In my experience good corporate governance – for all companies, whether stock exchange listed or not – includes establishing audit and other committees (eg, remuneration) to deal with specific areas outside of the constraints (eg, time / volume of matters to be considered) of Board meetings.
However, having such committees means that the Board then needs to be satisfied that they are performing up to expectations.
One way of tracking committee performance is through the requirement that each committee chair report back to regular Board meetings on the activities / outcomes of his committee, including the tabling of minutes of meetings, so the Board is abreast of what the committee is doing and how it is performing.
Another evaluation method is for each committee to assess itself as a whole and each individual member through predetermined processes, criteria or measures. This could typically be achieved through completion of a questionnaire or survey which is provided anonymously to a third party who assesses the results and tabulates responses for presentation to the committee and the company’s Board.

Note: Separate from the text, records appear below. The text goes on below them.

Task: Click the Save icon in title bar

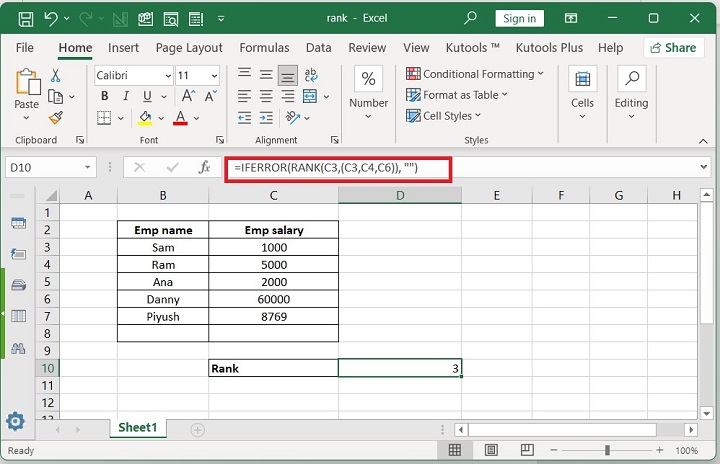Action: [26, 18]
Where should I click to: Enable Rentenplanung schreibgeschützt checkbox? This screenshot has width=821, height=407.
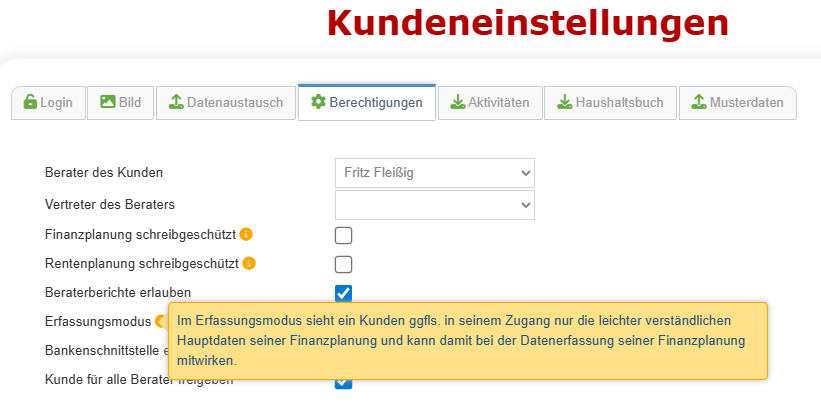pyautogui.click(x=343, y=265)
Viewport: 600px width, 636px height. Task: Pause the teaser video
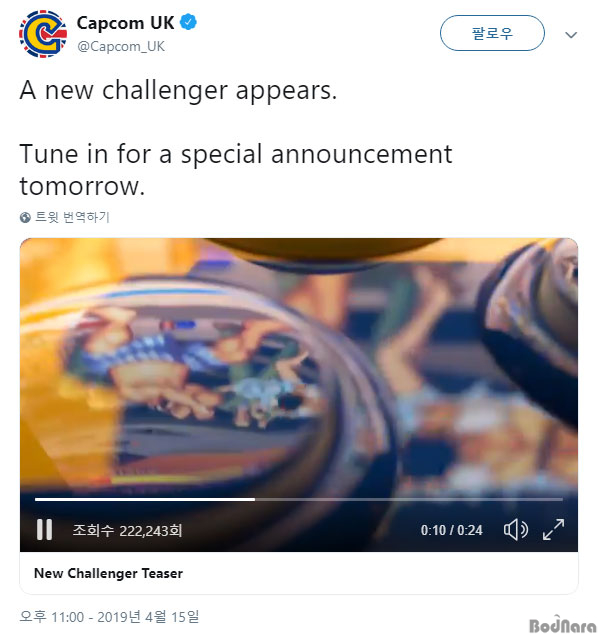point(44,530)
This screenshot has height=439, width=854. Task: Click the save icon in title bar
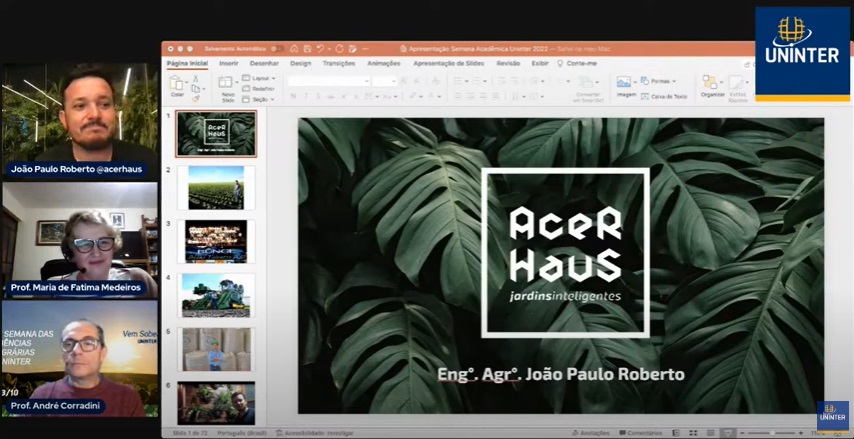tap(306, 48)
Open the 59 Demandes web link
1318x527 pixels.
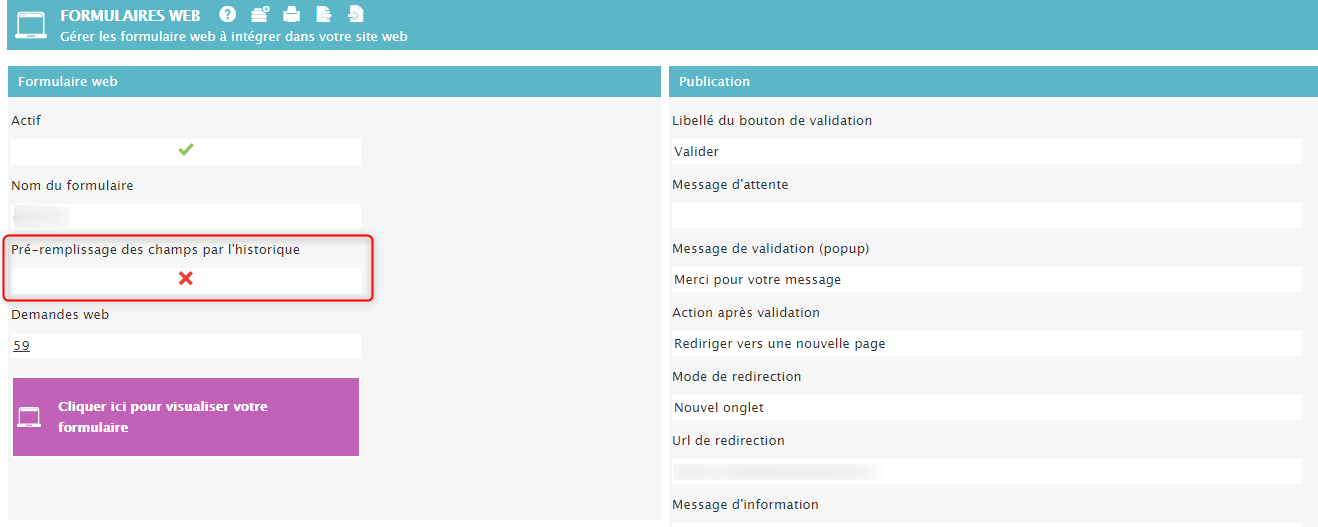21,345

Remedial action could then be taken to rectify any shortcomings and / or areas identified for greater focus, all to improve performance and outcomes.
An example of minutes recorded in relation to a questionnaire evaluation:
Committee Survey: Committee reviewed and discussed the range/average responses to the questionnaire survey and considered the various comments noted on the survey. As a result no changes in the Committee composition or function are considered necessary at this time.